What to work on =
Look below for the line holding "Where should I click to: Click the three-dot" and the line holding "Copy the knowledge". Repeat those two and everything between, exactly.
....
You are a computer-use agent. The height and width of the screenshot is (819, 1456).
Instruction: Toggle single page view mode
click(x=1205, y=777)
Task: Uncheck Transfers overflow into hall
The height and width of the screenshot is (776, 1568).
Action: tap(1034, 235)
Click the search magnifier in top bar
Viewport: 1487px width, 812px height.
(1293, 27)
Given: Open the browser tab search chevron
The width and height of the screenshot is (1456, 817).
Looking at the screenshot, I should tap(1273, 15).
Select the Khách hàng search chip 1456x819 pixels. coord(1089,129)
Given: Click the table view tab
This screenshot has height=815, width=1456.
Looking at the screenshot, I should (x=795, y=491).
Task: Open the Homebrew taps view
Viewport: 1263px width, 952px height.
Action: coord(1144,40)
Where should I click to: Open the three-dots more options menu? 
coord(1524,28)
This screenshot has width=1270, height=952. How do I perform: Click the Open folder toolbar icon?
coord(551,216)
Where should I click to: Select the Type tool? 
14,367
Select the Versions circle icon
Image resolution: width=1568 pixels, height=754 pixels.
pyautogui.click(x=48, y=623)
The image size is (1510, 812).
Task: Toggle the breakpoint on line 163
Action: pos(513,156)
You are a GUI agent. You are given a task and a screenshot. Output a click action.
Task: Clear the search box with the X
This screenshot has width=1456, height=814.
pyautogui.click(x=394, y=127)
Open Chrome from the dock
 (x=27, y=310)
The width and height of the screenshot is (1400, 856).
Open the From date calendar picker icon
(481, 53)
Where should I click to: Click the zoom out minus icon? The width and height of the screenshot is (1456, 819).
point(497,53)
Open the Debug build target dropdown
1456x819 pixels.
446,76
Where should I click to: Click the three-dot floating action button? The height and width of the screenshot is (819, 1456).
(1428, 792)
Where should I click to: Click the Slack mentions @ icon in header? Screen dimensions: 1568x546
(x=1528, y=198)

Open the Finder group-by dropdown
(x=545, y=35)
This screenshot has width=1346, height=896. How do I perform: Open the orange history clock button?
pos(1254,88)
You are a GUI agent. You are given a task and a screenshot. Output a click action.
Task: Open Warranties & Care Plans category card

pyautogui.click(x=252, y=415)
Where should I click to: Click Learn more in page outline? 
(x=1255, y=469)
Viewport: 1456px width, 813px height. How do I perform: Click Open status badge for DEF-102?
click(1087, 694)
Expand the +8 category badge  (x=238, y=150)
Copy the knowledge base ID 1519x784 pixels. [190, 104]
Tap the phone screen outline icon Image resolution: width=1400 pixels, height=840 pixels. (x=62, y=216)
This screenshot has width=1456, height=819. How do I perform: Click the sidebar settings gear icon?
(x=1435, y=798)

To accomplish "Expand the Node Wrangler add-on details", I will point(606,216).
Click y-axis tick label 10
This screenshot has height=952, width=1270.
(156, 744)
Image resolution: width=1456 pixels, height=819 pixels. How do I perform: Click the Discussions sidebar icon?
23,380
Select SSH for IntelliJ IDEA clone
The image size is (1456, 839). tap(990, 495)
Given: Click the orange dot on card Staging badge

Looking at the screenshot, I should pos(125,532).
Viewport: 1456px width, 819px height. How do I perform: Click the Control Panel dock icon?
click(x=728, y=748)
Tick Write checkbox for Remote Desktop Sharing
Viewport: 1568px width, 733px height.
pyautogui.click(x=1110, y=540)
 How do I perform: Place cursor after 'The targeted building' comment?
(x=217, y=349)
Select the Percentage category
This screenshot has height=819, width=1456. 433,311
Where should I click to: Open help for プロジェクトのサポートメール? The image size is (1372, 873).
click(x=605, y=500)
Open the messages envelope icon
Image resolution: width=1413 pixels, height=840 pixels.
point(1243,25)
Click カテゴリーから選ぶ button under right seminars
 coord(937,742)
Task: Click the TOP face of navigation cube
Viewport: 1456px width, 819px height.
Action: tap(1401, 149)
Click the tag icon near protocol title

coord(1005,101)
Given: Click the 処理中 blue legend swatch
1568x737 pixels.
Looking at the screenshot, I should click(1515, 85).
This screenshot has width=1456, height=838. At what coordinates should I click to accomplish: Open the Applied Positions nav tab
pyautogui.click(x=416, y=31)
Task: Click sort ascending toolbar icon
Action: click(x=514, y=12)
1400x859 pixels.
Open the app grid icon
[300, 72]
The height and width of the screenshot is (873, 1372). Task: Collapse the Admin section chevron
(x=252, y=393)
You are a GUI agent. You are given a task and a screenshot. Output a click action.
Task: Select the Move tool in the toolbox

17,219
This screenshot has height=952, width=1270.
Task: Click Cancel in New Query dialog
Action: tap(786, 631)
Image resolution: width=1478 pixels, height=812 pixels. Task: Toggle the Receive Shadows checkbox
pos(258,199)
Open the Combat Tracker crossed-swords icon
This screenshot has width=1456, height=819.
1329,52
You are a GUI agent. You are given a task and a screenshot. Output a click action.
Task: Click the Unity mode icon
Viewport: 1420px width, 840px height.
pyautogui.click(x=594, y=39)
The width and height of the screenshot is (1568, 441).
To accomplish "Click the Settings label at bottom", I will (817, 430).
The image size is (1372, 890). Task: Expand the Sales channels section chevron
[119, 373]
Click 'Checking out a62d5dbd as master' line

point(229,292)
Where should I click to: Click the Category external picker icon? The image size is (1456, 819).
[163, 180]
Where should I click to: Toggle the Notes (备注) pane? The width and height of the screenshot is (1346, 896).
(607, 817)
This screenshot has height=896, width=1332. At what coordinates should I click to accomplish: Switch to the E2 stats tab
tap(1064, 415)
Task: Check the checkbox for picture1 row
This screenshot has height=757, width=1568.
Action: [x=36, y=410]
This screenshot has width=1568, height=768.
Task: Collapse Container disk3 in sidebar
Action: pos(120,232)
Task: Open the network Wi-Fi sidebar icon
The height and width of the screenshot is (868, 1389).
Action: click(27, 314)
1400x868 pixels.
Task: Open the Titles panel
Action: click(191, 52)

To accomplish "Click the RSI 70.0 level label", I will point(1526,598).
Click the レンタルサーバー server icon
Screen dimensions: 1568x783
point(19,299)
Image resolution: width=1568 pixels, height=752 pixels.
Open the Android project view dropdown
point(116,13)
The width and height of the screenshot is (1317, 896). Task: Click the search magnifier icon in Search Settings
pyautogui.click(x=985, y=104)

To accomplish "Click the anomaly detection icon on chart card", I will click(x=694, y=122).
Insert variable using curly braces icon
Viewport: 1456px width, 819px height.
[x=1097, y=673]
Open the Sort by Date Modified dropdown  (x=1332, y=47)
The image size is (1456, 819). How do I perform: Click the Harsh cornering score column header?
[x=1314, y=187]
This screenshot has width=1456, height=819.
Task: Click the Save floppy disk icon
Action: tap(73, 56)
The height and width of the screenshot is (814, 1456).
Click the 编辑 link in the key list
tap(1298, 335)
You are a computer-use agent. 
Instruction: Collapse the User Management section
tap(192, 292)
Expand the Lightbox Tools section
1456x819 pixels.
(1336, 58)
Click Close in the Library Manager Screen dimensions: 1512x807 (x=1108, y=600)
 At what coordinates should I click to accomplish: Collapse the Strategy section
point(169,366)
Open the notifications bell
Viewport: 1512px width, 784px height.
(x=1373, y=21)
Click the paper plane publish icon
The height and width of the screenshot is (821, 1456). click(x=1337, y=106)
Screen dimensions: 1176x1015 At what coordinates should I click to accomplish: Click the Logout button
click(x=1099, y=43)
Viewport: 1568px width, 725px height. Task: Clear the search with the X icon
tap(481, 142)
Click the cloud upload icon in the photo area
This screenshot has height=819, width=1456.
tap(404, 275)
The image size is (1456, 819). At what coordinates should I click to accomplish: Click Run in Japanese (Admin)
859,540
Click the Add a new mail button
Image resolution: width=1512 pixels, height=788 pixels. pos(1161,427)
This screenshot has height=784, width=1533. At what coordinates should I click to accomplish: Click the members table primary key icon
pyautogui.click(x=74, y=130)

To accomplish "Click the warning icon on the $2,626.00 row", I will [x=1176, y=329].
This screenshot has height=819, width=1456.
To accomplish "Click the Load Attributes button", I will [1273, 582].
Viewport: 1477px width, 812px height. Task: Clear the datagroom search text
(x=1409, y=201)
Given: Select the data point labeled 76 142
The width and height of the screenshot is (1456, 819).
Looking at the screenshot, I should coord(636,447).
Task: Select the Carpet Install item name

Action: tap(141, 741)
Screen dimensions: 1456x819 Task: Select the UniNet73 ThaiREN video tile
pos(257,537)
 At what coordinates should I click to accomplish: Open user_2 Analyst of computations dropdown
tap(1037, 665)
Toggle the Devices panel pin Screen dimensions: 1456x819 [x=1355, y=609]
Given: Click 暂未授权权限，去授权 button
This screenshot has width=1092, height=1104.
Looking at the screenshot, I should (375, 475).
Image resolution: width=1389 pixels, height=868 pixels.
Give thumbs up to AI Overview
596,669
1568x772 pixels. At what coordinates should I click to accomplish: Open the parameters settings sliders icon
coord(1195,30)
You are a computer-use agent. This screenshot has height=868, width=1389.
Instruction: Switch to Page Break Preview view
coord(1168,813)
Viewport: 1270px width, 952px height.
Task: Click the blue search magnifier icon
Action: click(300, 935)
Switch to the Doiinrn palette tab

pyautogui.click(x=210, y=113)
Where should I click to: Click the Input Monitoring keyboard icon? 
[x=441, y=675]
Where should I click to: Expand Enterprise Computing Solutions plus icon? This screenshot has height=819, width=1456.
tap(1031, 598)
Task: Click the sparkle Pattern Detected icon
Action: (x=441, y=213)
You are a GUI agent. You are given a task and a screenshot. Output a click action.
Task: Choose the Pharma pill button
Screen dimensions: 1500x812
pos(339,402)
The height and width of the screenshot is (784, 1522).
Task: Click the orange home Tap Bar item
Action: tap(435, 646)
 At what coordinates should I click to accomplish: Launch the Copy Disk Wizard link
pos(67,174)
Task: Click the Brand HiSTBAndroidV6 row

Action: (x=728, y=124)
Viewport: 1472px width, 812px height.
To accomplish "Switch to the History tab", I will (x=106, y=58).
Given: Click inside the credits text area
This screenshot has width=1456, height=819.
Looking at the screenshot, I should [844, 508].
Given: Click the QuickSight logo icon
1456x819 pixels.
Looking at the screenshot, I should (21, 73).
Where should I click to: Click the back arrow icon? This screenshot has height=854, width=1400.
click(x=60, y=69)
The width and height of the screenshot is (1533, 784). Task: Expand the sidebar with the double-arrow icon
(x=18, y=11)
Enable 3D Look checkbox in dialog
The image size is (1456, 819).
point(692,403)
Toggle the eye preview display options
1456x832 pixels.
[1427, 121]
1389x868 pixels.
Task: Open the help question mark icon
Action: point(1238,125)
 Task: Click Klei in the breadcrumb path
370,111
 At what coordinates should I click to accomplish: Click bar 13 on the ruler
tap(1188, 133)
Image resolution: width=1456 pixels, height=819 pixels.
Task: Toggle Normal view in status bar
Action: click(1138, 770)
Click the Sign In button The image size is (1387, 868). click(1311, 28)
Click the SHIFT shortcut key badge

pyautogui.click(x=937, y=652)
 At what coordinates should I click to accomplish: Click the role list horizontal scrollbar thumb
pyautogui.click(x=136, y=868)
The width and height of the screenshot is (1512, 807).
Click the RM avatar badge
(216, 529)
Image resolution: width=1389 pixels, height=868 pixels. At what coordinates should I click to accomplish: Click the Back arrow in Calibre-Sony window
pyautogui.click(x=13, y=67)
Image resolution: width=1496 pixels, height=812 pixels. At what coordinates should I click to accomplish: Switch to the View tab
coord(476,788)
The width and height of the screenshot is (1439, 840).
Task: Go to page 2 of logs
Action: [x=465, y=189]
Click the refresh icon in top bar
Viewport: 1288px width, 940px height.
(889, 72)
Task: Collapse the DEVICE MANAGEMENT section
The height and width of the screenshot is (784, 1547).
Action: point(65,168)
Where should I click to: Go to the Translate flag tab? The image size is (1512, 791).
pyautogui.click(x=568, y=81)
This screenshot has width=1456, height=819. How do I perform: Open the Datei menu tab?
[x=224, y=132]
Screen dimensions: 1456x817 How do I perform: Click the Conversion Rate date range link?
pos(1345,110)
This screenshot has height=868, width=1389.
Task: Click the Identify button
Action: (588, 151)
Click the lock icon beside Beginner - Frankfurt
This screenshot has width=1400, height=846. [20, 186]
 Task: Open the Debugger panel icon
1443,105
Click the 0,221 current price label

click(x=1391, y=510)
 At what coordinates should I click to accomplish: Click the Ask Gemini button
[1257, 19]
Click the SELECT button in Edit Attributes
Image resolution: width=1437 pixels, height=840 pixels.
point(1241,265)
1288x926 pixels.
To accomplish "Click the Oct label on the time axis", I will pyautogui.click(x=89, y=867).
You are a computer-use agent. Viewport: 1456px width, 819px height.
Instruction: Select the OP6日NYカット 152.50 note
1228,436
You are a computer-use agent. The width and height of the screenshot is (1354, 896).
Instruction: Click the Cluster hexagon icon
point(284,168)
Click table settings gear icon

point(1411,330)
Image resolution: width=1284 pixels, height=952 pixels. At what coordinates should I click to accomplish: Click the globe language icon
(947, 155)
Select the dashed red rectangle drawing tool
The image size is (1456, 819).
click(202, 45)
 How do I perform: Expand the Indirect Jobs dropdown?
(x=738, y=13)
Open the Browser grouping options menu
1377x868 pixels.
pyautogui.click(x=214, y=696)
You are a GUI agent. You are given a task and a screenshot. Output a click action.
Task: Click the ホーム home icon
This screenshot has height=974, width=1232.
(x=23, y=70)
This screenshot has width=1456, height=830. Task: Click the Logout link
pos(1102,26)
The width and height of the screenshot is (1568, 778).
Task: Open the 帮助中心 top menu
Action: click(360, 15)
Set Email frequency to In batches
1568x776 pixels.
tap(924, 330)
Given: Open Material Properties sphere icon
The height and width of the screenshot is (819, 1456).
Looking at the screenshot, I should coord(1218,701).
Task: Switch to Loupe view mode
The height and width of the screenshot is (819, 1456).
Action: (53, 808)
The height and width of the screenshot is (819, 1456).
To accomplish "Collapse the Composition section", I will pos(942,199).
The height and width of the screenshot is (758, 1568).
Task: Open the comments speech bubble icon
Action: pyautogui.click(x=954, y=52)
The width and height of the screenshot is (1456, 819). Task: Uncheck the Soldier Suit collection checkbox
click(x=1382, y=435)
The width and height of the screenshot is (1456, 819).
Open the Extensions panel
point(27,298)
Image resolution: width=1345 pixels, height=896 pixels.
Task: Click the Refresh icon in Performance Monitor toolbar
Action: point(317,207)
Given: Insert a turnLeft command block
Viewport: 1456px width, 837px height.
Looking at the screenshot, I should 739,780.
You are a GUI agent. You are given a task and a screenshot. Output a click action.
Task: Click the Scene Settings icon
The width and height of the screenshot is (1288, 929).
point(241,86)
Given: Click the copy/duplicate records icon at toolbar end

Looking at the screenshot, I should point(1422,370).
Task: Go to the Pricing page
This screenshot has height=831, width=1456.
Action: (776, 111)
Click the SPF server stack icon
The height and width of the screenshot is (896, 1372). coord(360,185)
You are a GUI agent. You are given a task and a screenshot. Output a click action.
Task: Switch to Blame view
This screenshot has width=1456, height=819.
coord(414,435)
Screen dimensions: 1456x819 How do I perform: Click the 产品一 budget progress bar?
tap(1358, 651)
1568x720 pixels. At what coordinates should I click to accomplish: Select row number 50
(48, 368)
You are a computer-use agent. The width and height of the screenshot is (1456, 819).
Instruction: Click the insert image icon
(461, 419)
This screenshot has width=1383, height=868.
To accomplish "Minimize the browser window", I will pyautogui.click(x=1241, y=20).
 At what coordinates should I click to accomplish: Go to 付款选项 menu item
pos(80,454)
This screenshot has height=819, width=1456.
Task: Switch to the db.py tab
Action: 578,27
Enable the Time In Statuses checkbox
....
Exercise result =
Where should I click to: Click the three-dot floating action button? The height and width of the screenshot is (819, 1456).
(1428, 792)
Where should I click to: Click the Slack mentions @ icon in header? Screen dimensions: 1568x546
(x=1528, y=198)

Open the Finder group-by dropdown
(x=545, y=35)
This screenshot has width=1346, height=896. How do I perform: Open the orange history clock button?
pos(1254,88)
You are a GUI agent. You are given a task and a screenshot. Output a click action.
Task: Open Warranties & Care Plans category card

pyautogui.click(x=252, y=415)
Where should I click to: Click Learn more in page outline? 
(x=1255, y=469)
Viewport: 1456px width, 813px height. How do I perform: Click Open status badge for DEF-102?
click(1087, 694)
Expand the +8 category badge  (x=238, y=150)
Copy the knowledge base ID 1519x784 pixels. [190, 104]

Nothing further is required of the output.